Sununu joins bipartisan governors decrying Biden's 'unfair' COVID spending

Gov. Chris Sununu and a bipartisan group of 21 governors criticized Pres. Joe Biden's COVID spending package for unfair treatment of states

Per Union Leader:

WASHINGTON, D.C. — Just hours after passing the House in a straight Democratic vote, Gov. Chris Sununu and a bipartisan group of 21 governors criticized Pres. Joe Biden's COVID spending package for unfair treatment of states like New Hampshire.

"Unlike all previous federal funding packages, the new stimulus proposal allocates aid based on a state's unemployed population rather than its actual population, which punishes states that took a measured approach to the pandemic and entered the crisis with healthy state budgets and strong economies," their joint statement said. "A state's ability to keep businesses open and people employed should not be a penalizing factor when distributing funds. If Congress is going to provide aid to states, it should be on an equitable population basis."

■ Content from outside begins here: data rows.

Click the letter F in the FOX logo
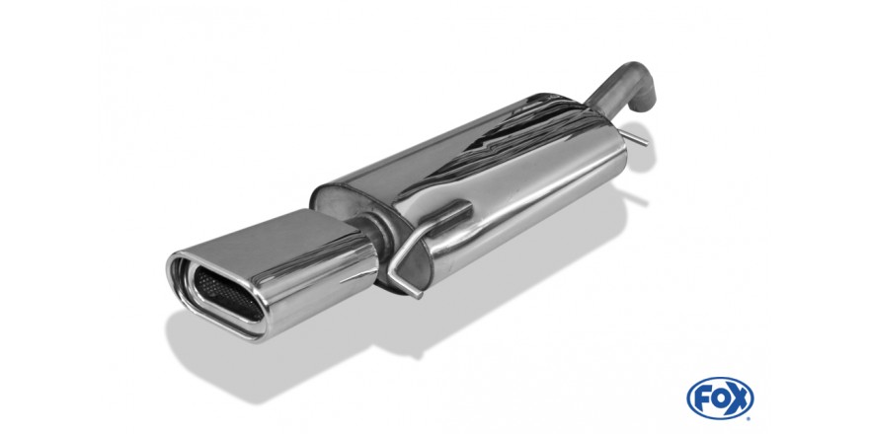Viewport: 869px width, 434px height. click(703, 398)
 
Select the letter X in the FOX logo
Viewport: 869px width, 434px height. click(739, 398)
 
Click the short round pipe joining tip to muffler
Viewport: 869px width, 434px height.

Around 2 a.m. Saturday, the House of Representatives approved Biden's $1.9 trillion plan without a single Republican vote and two Democrats voting no.

"The passage of this bill would send the unmistakable message that Washington politicians expect New Hampshire taxpayers to subsidize poorly run, cash-strapped states," said Sununu. "While California, New York, and New Jersey make out like bandits with billions of dollars in increased funding, New Hampshire's taxpayers have left to foot the bill. This is outrageous, and a complete betrayal from previously written funding bills," Sununu said Saturday.

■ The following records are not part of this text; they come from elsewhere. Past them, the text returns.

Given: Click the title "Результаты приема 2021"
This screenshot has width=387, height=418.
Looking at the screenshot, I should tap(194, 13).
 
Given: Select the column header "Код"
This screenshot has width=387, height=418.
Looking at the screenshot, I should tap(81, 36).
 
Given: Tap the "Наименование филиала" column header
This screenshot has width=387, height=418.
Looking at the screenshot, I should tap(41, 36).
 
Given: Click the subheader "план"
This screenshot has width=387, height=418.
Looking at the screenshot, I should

"I am genuinely disappointed in Congresswoman Kuster and Congressman Pappas for their votes today, and I call on Sens. Shaheen and Hassan to immediately oppose this bail-out."

As NHJournal previously reported, the Biden spending plan passed by the House changes how direct aid to states is distributed. In previous COVID bills, the amount of direct funding going to individual states was tied to population. But as Rep Jason Smith (R-Mo.) ranking member of the House Budget Committee noted, "In their partisan $1.9 trillion bailout package, Democrats have changed that formula by adding unemployment as a factor. The impact: those states run by the Democrat majority's political allies disproportionately benefit from an increase in funding."

Under this new formula, New Hampshire is set to lose $233 million, while California and New York will gain $5.4 billion and $2.1 billion in federal funding respectively. And according to an analysis by NHJournal, states that voted for Biden in the 2020 election would gain $9.2 billion from the new funding formula, while states that voted for former Pres. Donald Trump will lose a similar amount.

Asked about this approach by NHJournal during Thursday's COVID-19 presser, Sununu called out the legislation for rewarding poorly-managed states with additional federal money.

"They're going to [distribute state aid] in a very unfair way, with states that were poorly managed and where unemployment is still skyrocketing, they're going to get more money than everybody else," Sununu said. "That's inherently inequitable, it's inherently unfair. And again, I've heard Democrat governors also raise those concerns that this is an unfair process."

New Hampshire Democrats defended their votes.

"Our nation still faces an urgent crisis and this legislation addresses the scope and scale of the challenges before us," Pappas said in a statement. "That's why I voted today for this COVID-19 relief package to strengthen our vaccination efforts, get more direct aid in the pockets of families and individuals who are struggling, and support cities, states, and counties to ensure that vital services and support continue."

"The American Rescue Plan Act will provide critical resources for our NH communities to build back from this pandemic," Kuster said, without noting those communities will be receiving less money per capita than in Massachusetts and New York.

Governors who joined the statement include Kay Ivey (R-AL), Mike Dunleavy (R-AK), Doug Ducey (R-AZ), Ron DeSantis (R-FL), Brian Kemp (R-GA), Brad Little (R-ID), Eric Holcomb (R-IN), Kim Reynolds (R-IA), Laura Kelly (D-KS), Tate Reeves (R-MS), Mike Parson (R-MO), Greg Gianforte (R-MT), Pete Ricketts (R-NE), Chris Sununu (R-NH), Doug Burgum (R-ND), Mike DeWine (R-OH), Kevin Stitt (R-OK), Henry McMaster (R-SC), Kristi Noem (R-SD), Bill Lee (R-TN), Spencer Cox (R-UT) and Mark Gordon (R-WY).

"Governor Sununu hit the nail on the head," RGA Spokesperson Chris Gustafson told NHJournal. "Joe Biden and Washington Democrats chose to reward states like California who have destroyed their economies with their own actions and punish states like New Hampshire that are doing things right."